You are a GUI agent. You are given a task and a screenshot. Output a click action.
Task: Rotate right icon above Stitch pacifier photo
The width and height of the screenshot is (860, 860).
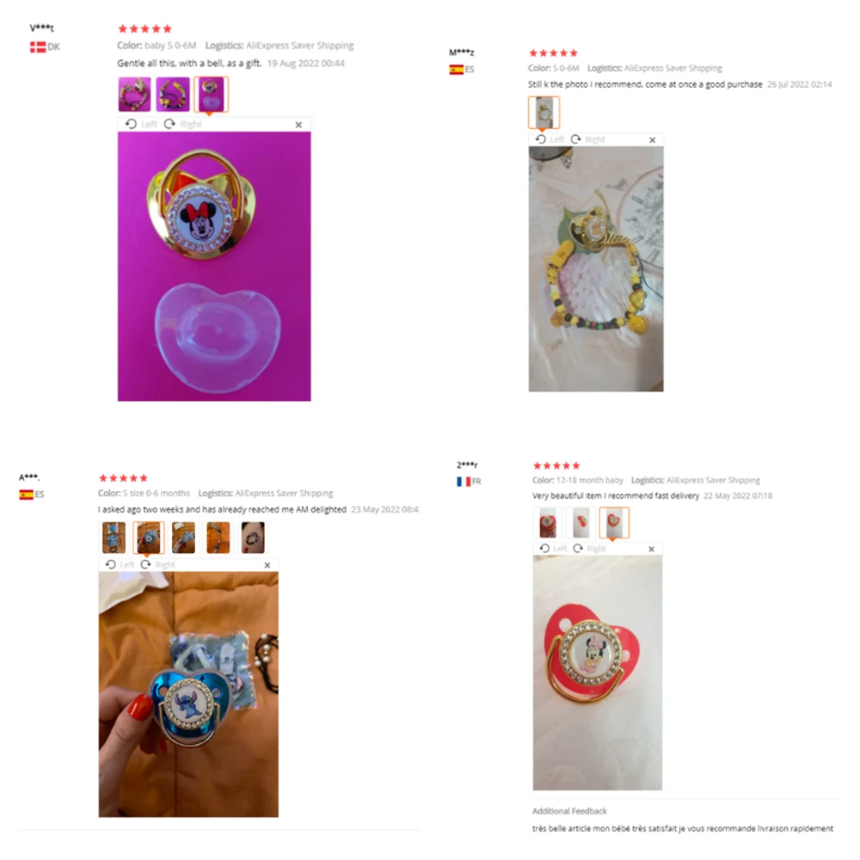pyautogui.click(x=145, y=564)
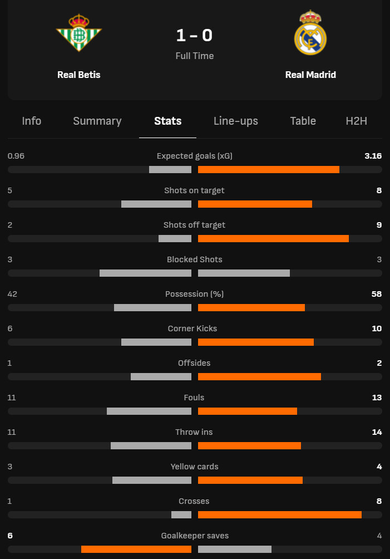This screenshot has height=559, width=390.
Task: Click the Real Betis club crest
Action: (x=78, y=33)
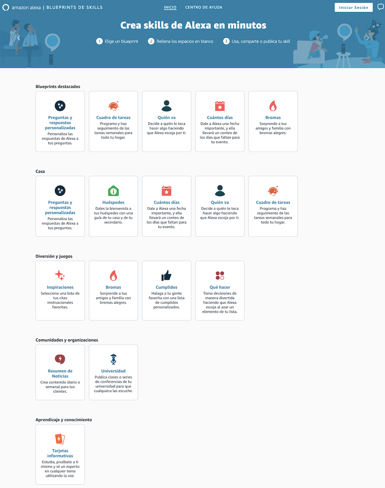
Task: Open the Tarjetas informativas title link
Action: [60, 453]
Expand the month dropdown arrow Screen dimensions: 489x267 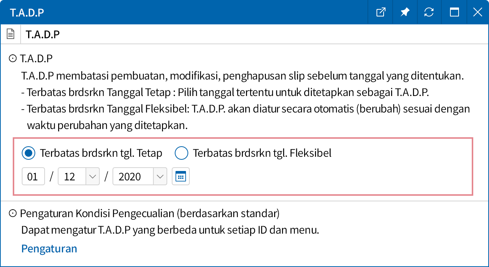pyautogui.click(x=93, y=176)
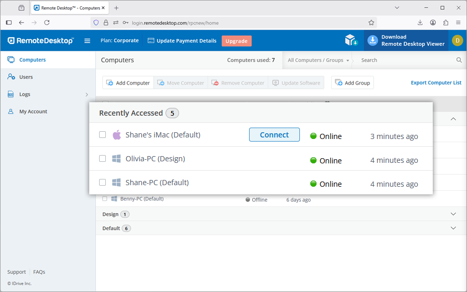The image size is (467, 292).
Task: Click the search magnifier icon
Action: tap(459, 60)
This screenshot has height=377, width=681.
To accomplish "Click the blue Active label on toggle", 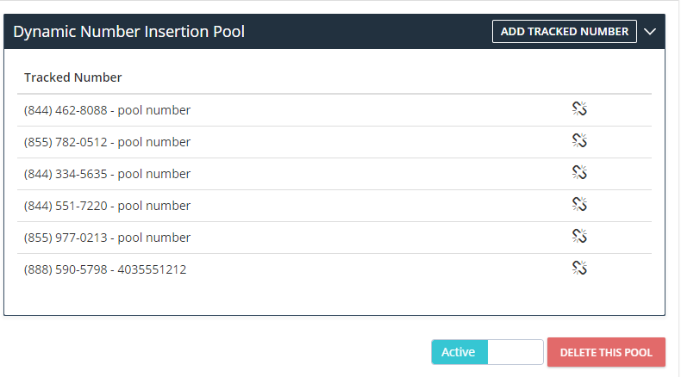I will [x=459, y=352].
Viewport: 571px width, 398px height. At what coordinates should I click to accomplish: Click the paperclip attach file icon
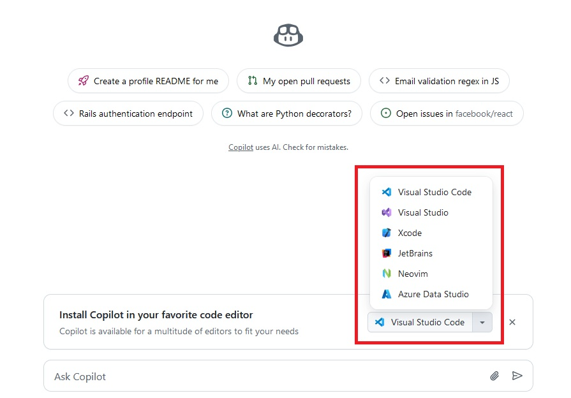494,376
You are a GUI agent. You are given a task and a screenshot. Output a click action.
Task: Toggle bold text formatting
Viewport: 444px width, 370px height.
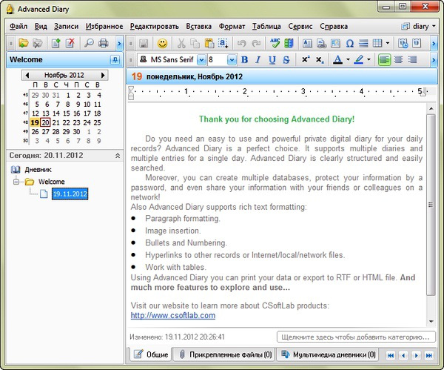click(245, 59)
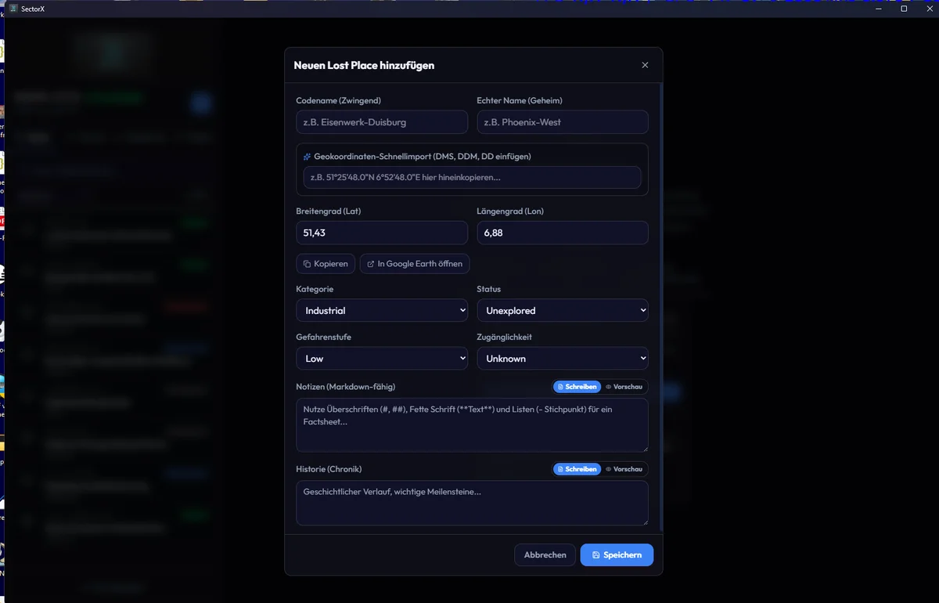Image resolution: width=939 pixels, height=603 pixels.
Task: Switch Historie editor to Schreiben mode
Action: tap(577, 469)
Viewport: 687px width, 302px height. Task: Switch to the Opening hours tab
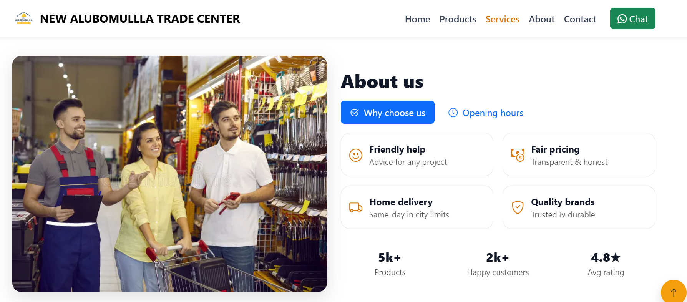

•••

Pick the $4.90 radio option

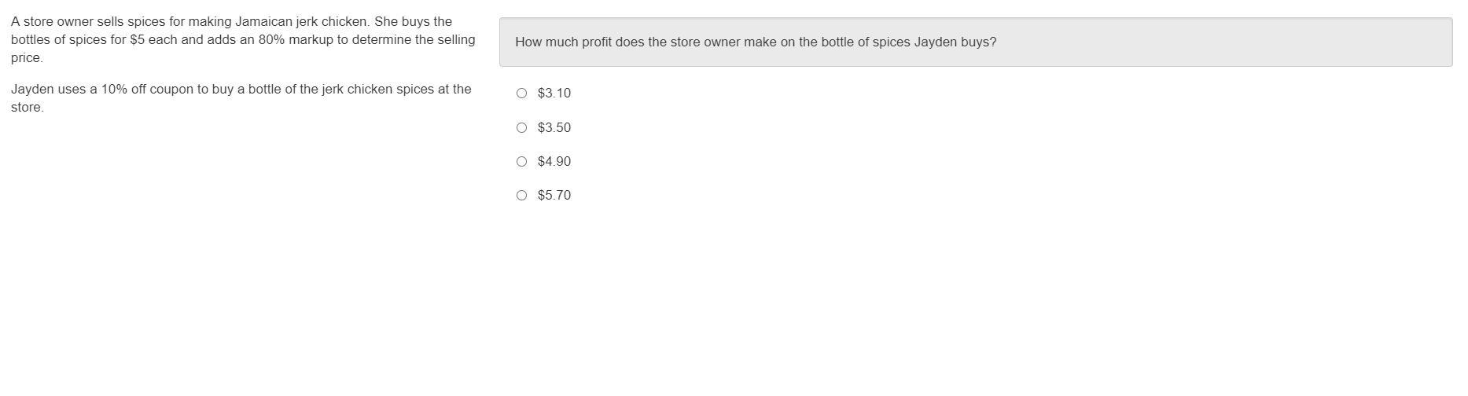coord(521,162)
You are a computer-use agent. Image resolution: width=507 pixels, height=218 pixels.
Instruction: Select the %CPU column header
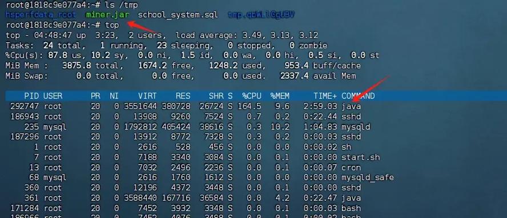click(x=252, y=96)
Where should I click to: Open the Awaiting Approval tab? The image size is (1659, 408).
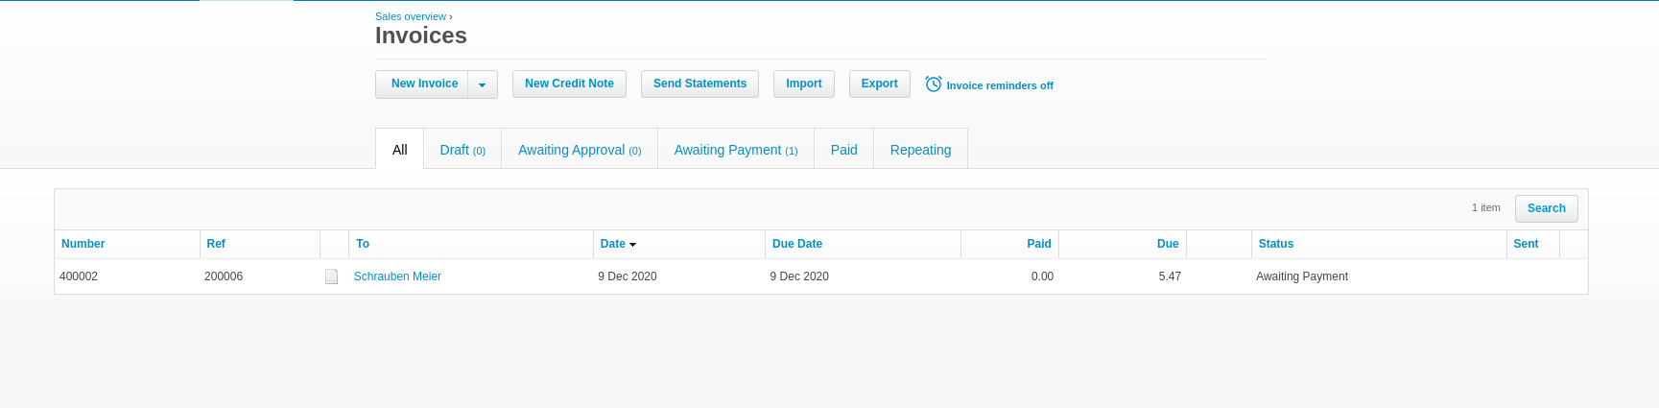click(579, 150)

•••

● **The problem**:
Using the records above, print exactly the run of lines that starts with the line with "Task: Toggle bold text formatting" and goes on through the line with "Viewport: 687px width, 302px", pictures excluded.

● **Answer to the problem**:
Task: Toggle bold text formatting
Viewport: 444px width, 370px height.
click(245, 59)
Image resolution: width=939 pixels, height=603 pixels.
Task: Switch Historie editor to Schreiben mode
Action: tap(577, 469)
Viewport: 687px width, 302px height. Task: Switch to the Opening hours tab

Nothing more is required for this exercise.